=== MATERIAL FOR THIS EXERCISE ===
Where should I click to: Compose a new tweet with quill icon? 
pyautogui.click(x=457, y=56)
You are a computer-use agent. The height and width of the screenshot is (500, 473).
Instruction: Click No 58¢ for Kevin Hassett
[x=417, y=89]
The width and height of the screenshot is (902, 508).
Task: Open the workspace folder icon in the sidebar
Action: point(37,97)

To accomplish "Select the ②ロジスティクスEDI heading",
===
=== MATERIAL FOR THIS EXERCISE ===
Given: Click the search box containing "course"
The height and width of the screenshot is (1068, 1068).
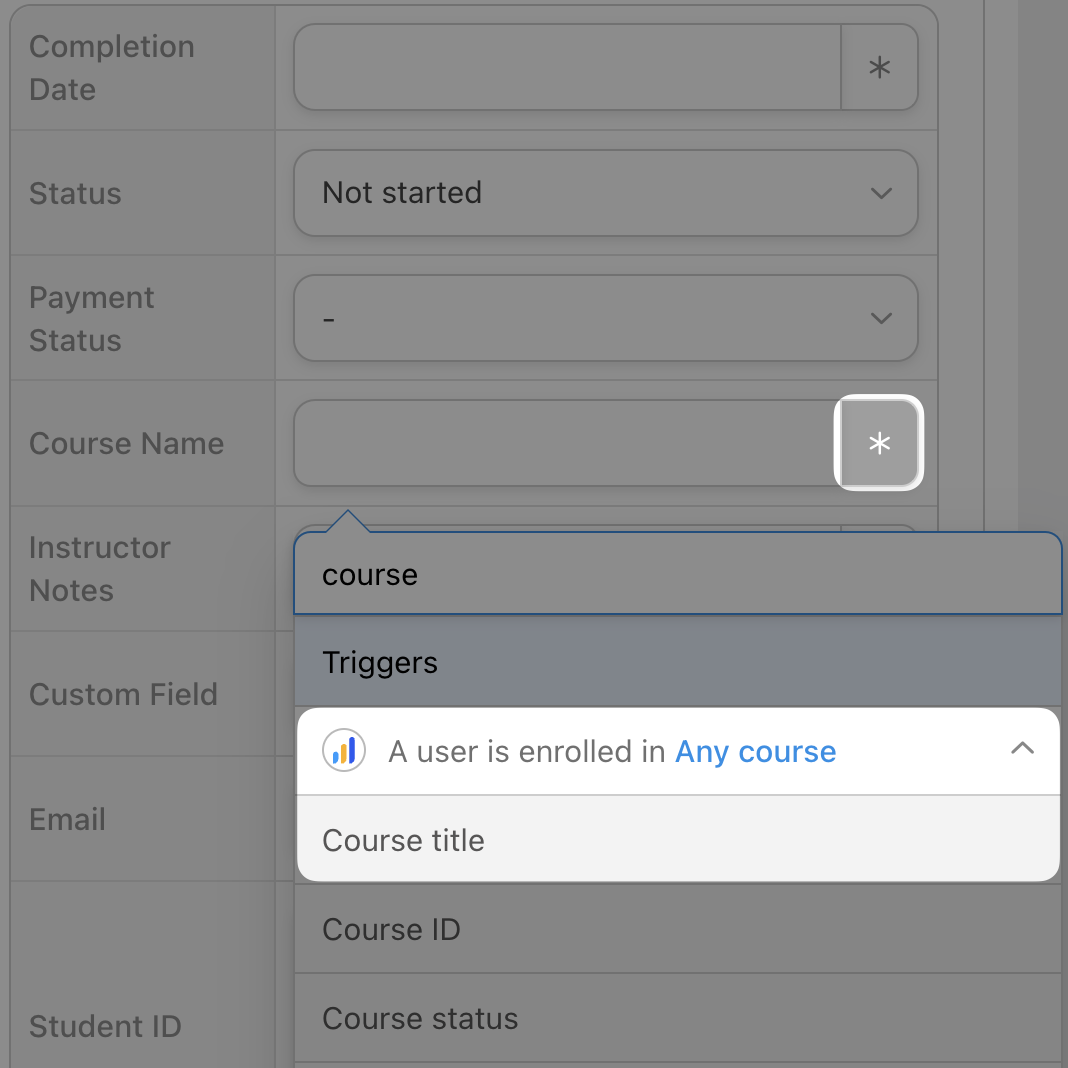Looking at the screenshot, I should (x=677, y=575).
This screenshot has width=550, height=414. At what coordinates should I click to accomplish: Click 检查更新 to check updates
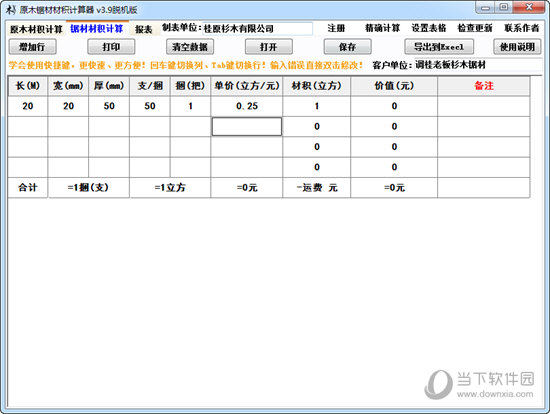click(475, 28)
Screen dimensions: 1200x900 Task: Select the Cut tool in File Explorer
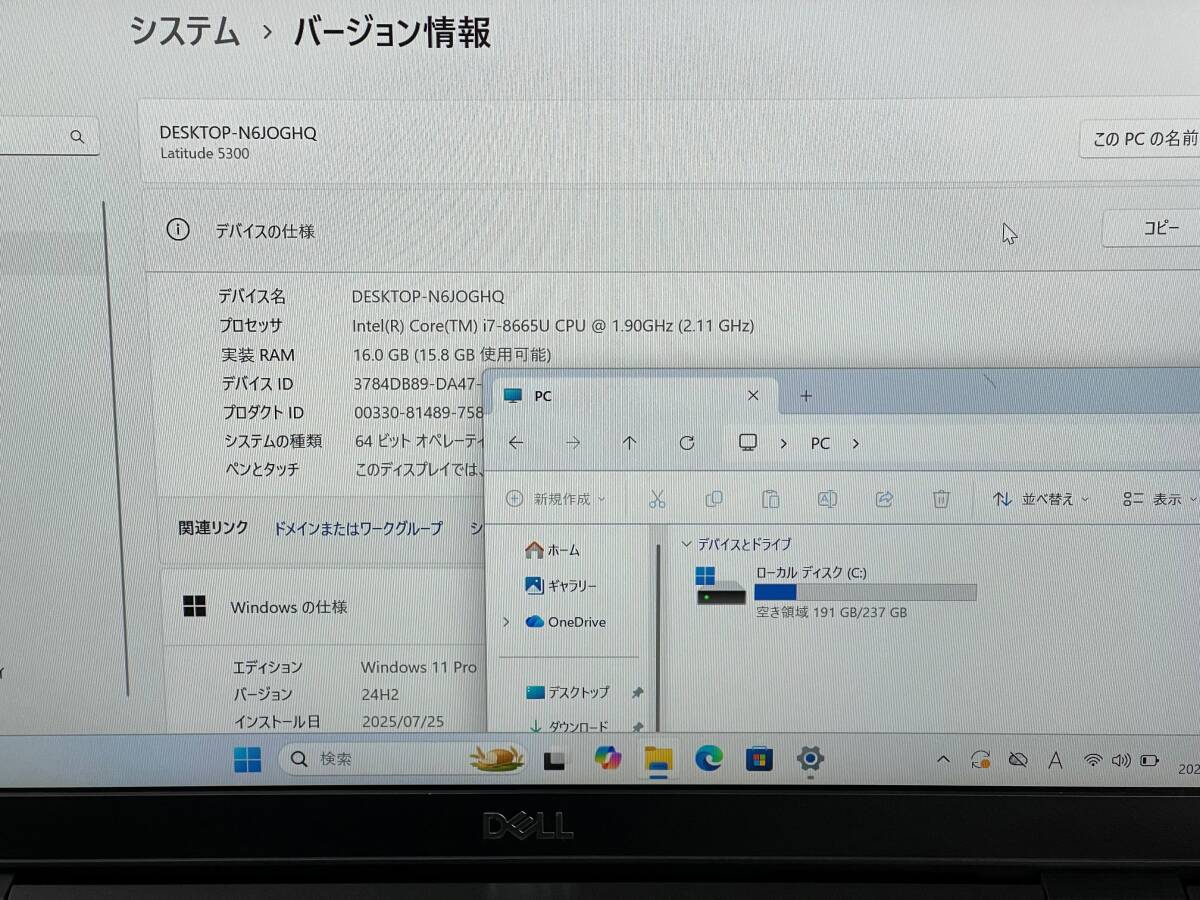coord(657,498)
===
* _PROBLEM DESCRIPTION_: Looking at the data above, write out exactly the lines that start at the one containing "Where should I" and end at the one containing "You are a computer-use"; include both and nothing beyond.

* _SOLUTION TO THIS PROBLEM_:
Where should I click to: Compose a new tweet with quill icon? 
pyautogui.click(x=457, y=56)
You are a computer-use agent. The height and width of the screenshot is (500, 473).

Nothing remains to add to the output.